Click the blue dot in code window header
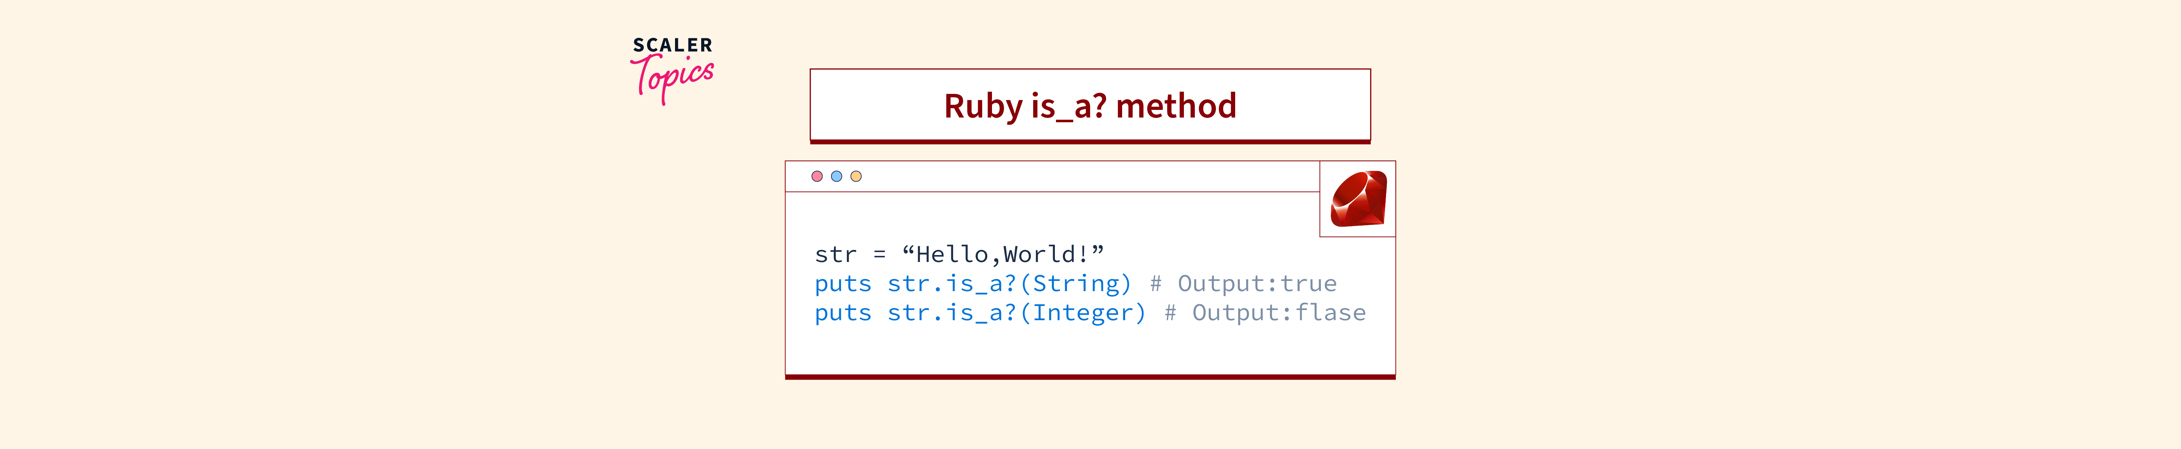The height and width of the screenshot is (449, 2181). [x=837, y=176]
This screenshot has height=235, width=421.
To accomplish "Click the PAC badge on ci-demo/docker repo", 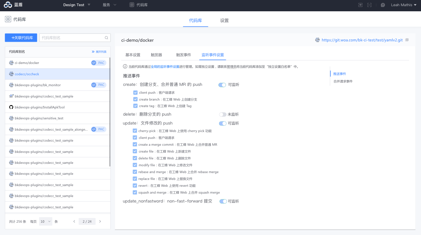I will [99, 63].
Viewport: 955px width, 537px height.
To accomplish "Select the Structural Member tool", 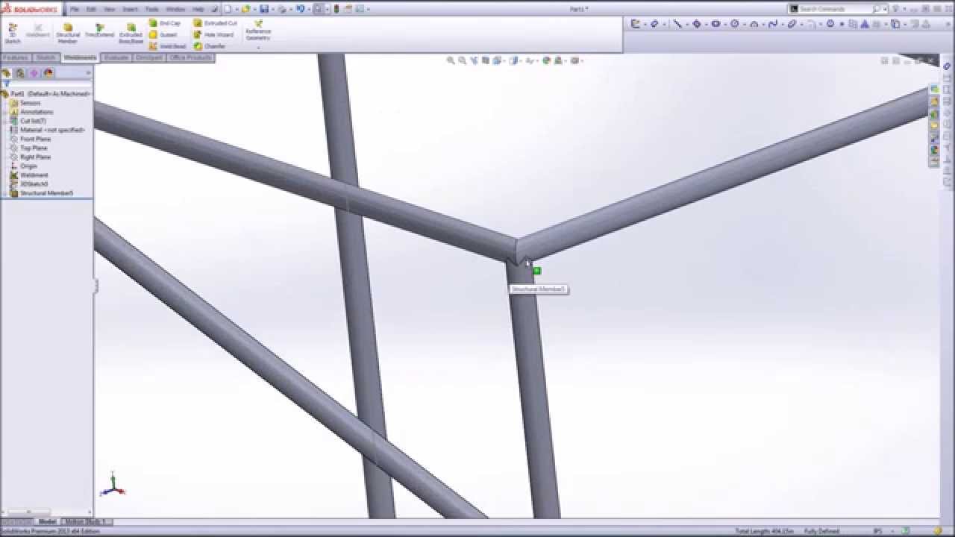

Work item => From the line containing "Viewport: 955px width, 537px height." to the final line of the entries, both included, transcribe every line exactly, omit the pictures, and add nothing more.

Solution =>
Viewport: 955px width, 537px height.
To accomplish "Select the Structural Member tool", 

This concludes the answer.